China Readies to Support Renewable Energy

More news about China’s current 5 year plan, pardon the pun, the State Grid Corp of China will spend the equivalent of $314 billion between now and 2015, to upgrade the power transmission grid, with a quarter of it allocated to a network of ultra-high-voltage power transmission lines, able to distribute green renewable energy power from where it is generated to where it’s consumed.  Much of the rest will be used to hook up China’s rapidly growing onshore wind farms into the grid.

Below coverage of last week’s developments.

China to invest US$314bn in power grids to 2015
April 26th, 2011

The State Grid Corp of China intends to increase investment in the country’s power grids to CNY2.05tn (US$313.99bn) in the coming five-year plan, a 68% rise from the preceding period, reports the China Securities Journal.

Of the total amount, CNY500bn is earmarked for the construction of ultra-high-voltage power transmission lines and supporting distribution networks. A further CNY1.55bn will fund the building of conventional power lines and networks.

The state grid said it plans to build a network of ultra-high-voltage transmission lines by 2020 to connect major energy production plants in the northern and western regions with key power consuming areas, concentrated in the eastern and southern provinces.

Local companies that produce ultra-high-voltage networks include TBEA Co Ltd , China Xd Electric Corp and Chongqing ABB Ltd.

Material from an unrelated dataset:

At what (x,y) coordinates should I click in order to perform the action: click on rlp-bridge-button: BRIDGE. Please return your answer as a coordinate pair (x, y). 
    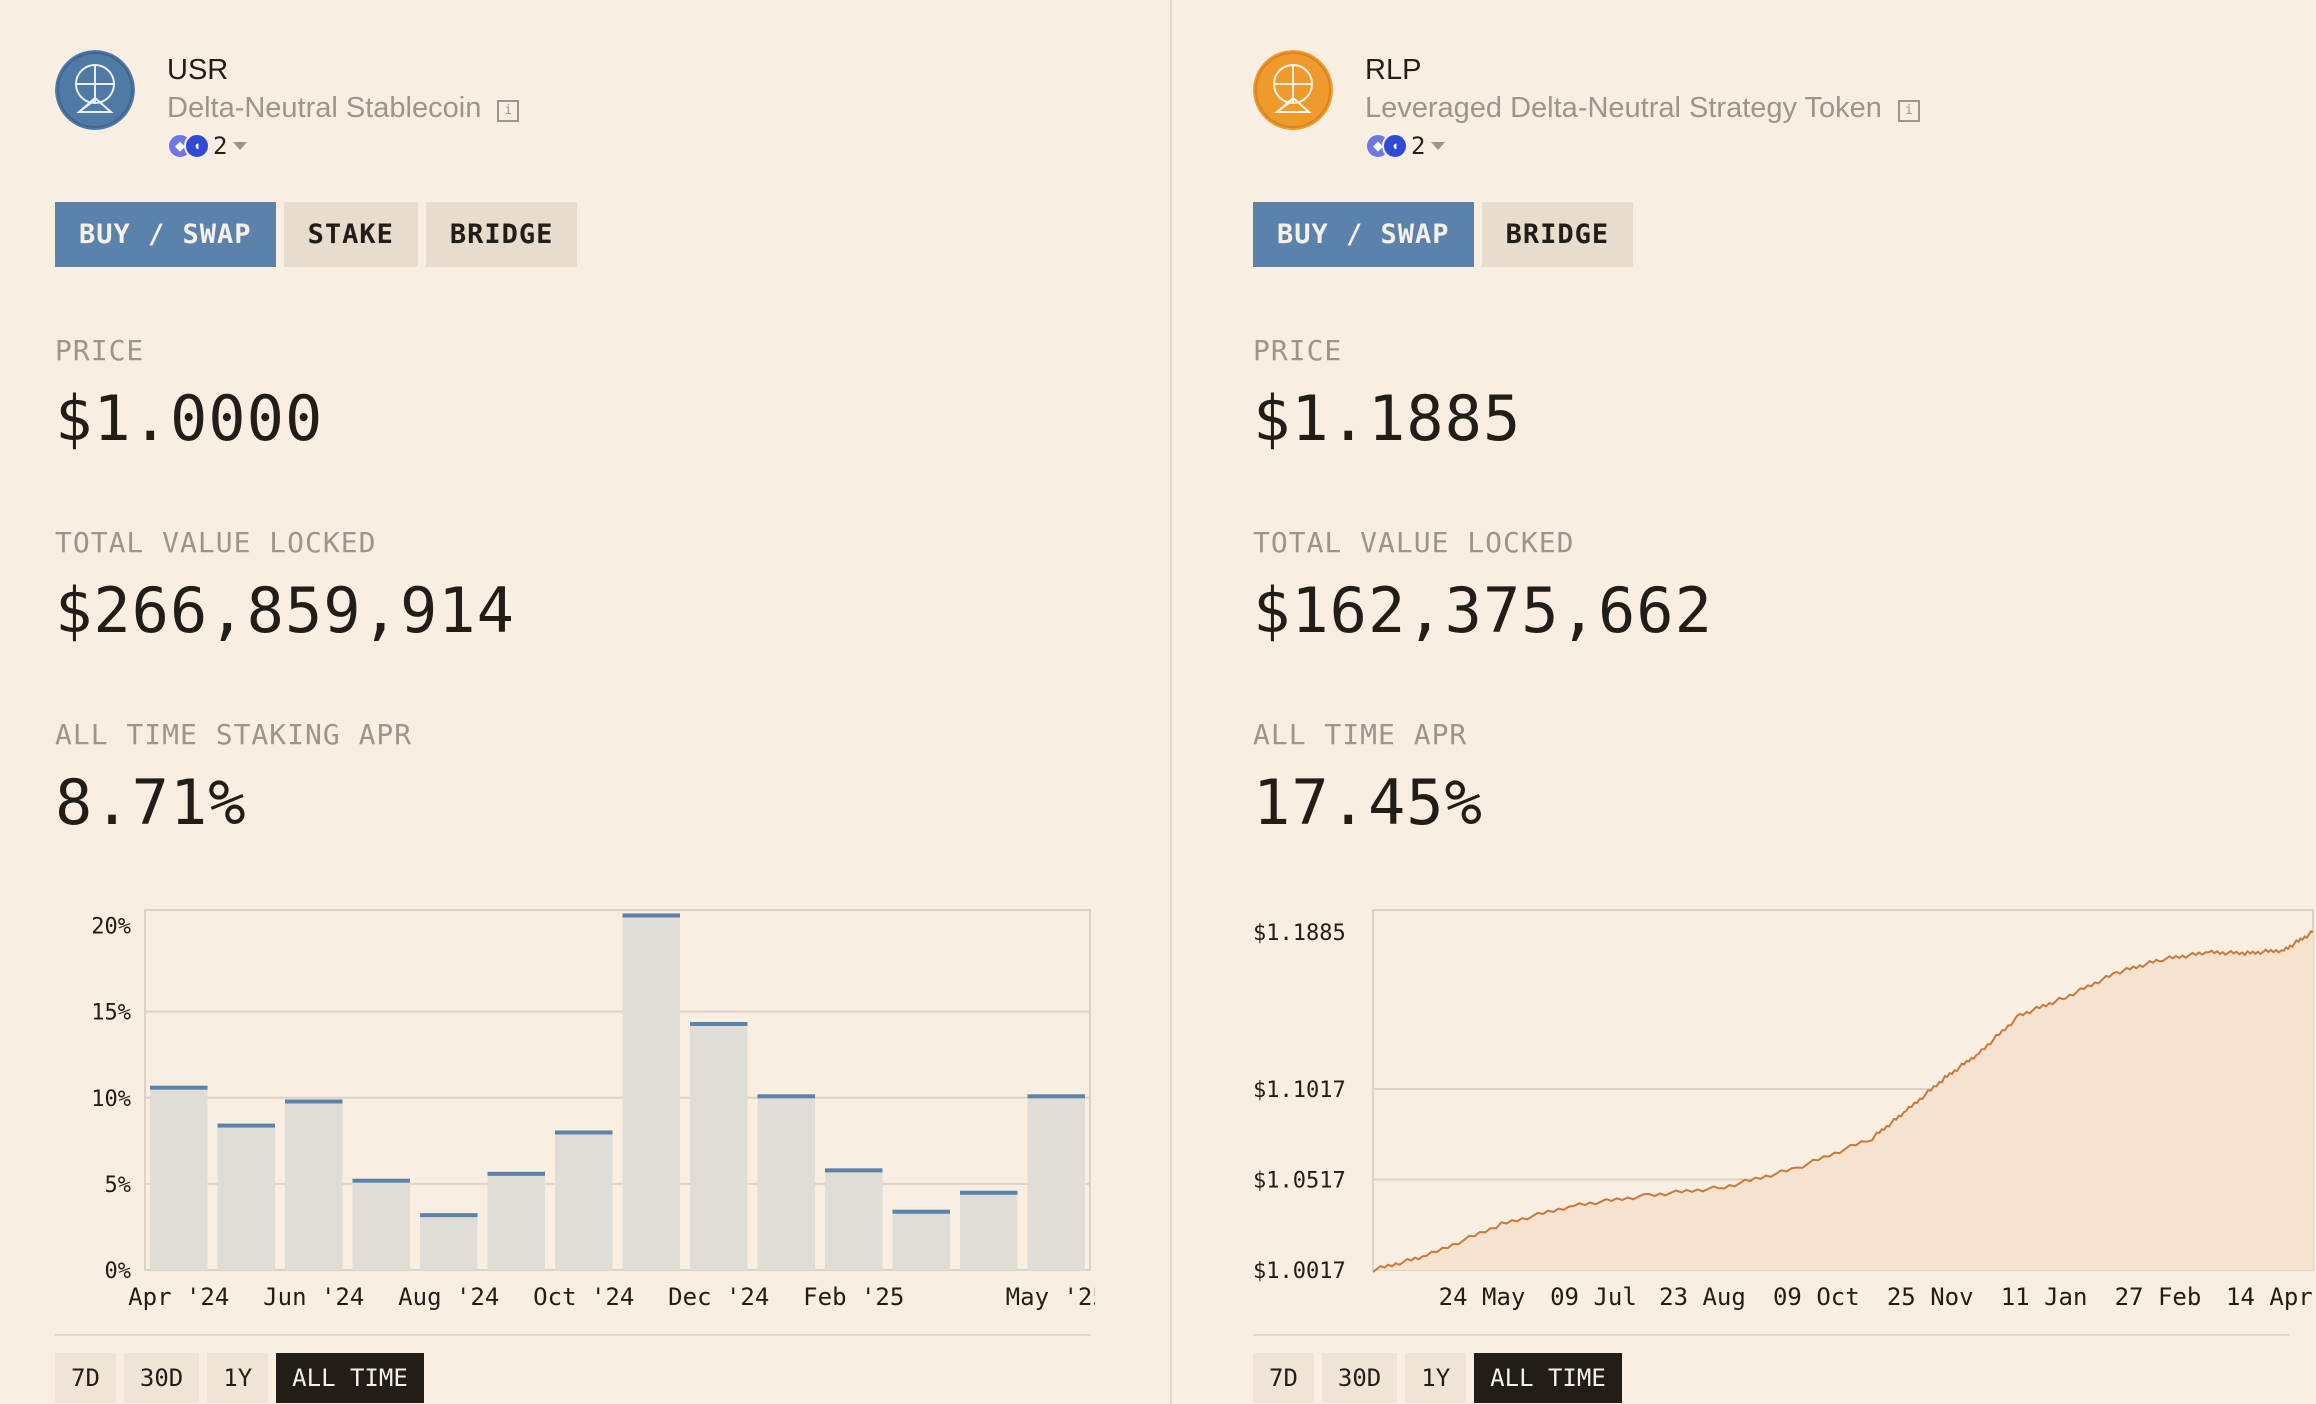
    Looking at the image, I should click on (1558, 234).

From our RMB perspective, this all adds to the debate about when China will have to turn importer of some of the REEs. After the disastrous events a Fukushima Japan, China has indicated greater emphasis is to be placed on non nuclear, non coal power generation, specifically accelerated interest in offshore wind farm systems of which China lags far behind the west. It’s unlikely that China will import more that the first few turbines. China will expect western firms to set up in China to meet China’s offshore demand. In March it was suggested that China might be an importer of some heavy REEs as early as 2014. There was a lot of skepticism around at the time. To me, this grid development plan suggests if not 2014 probably 2015. But it also suggests that between now and 2015, China will first cease to be an exporter at all. Stockpiling REEs ahead of anticipated needs 2015-2020 makes more sense than acquiring yet more US dollars that China doesn’t need.